Virtualisation WTF once again.

To test some more RTSP clients I’ve been working to get more virtual machines available in my system; to do so I first extended the space available in my system by connecting one more half-a-terabyte hard drive (removing the DVD burner from Yamato), and then started again working on a proper init script for KVM/Qemu (as Pavel already asked me before, and provided me with an example).

Speaking about it, if somebody were to send my way an USB or FireWire DVD burner I’d be probably quite happy; while I have other three DVD burners around – iMac, MacBook Pro and Compaq laptop – having one on Yamato from time to time came out useful; not necessary, so wasting a SATA port for it was not really a good idea after all, but still useful.

I started writing a simple script before leaving for my vacation and extended it a bit more yesterday. But in line with the usual virtualisation woes the results aren’t excessively positive:

  • FreeBSD 8 pre-releases no longer seem to kernel panic when run in qemu (the last beta I tried did, the latest rc available does not); on the other hand it does seem to have problems with the default network (it works if started after boot but not at boot); it works fine with e1000;
  • NetBSD still is a desperate case: with qemu (and VDE) no network seem to work; e1000 is not even recognised, while the others end up timing out, silently or not; this is without ACPI enabled, if I do enable ACPI, no network card seems to be detected; with KVM, it freezes, no matter with or without ACPI, during boot up;
  • Pavel already suggested a method using socat and the monitor socket for qemu to shut down the VM cleanly; the shutdown request will cause the qemu or kvm instance to send the ACPI signal (if configured!) and then it would shut down cleanly… the problem is that the method requires socat, which is quite broken (even in the 2-beta branch).

Let me explain what the problem is with socat: its build system tries to identify the size of various POD types that are used by the code; to do so it uses some autoconf trickery, the -Werror switch and relies on pointer comparison to work with two POD types of the same size, even if different. Guess what? That’s no longer the case. A warning sign was already present: the code started failing some time ago when -Wall was added to the flags, so the ebuild strips it. Does that tell you something?

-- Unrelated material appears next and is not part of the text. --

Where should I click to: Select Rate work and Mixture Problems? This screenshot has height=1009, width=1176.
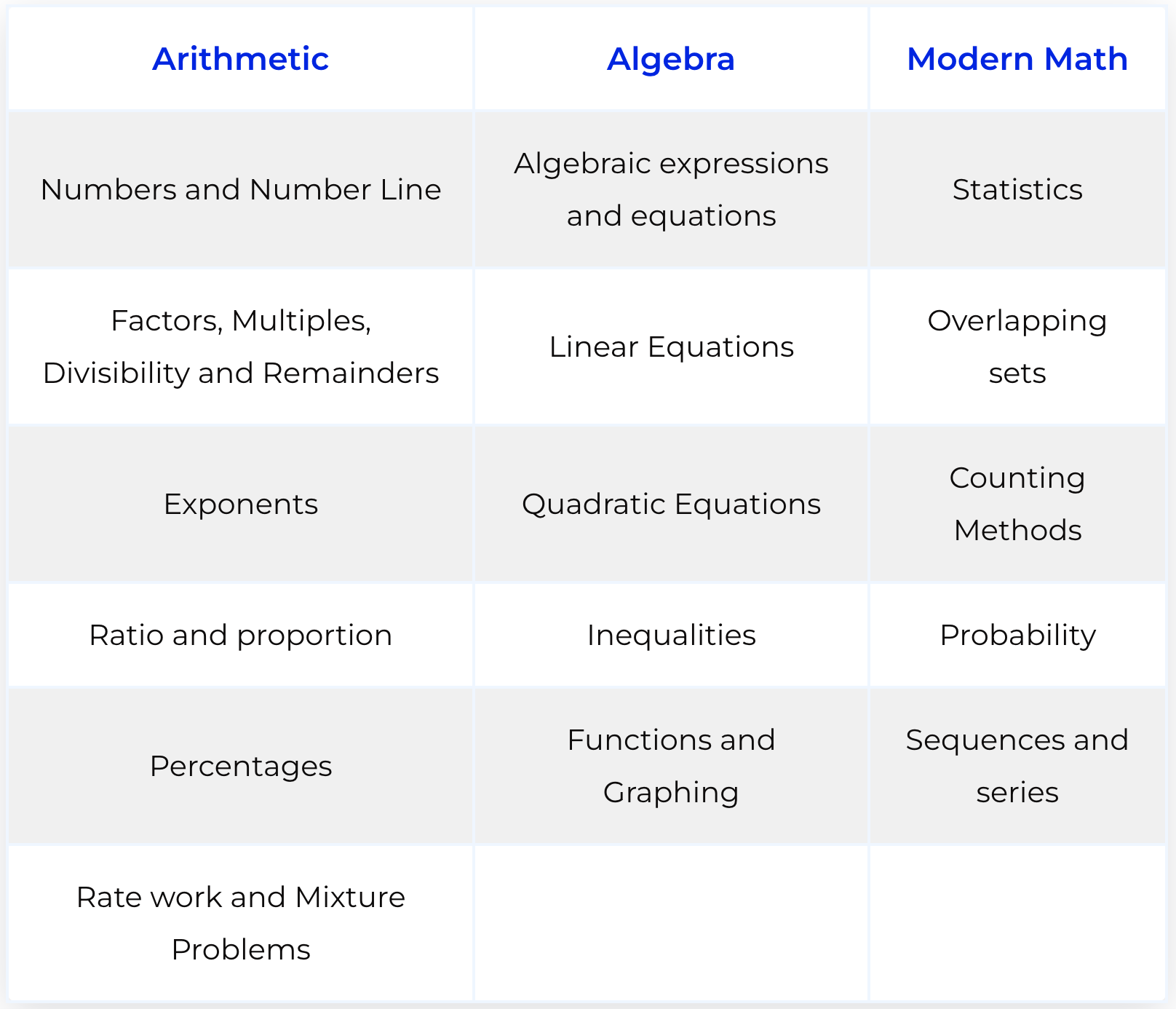(240, 923)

I looked into sanitizing the test; the proper solution would be to use run-test, rather than build-tests, for what I can see; but even if that’s possible, it’s quite intrusive and it breaks cross-compilation. So I went to look why the thing really needed to find the equivalents… and the result is that the code is definitely messy. It’s designed to work on pre-standard systems, and keep compatible with so many different operating systems that fixing the build system up is going to require quite a bit of code hacking as well.

It would be much easier if netcat supported handling of unix local sockets, but no implementation I have used seem to. My solution to this problem is to replace socat with something else; based on a scripting language, such as Perl so that’s as portable, and at the same time less prone to problems like those socat is facing now. I asked a few people to see if they can write up a replacement, hopefully this will bring us a decent replacement so we can kill that.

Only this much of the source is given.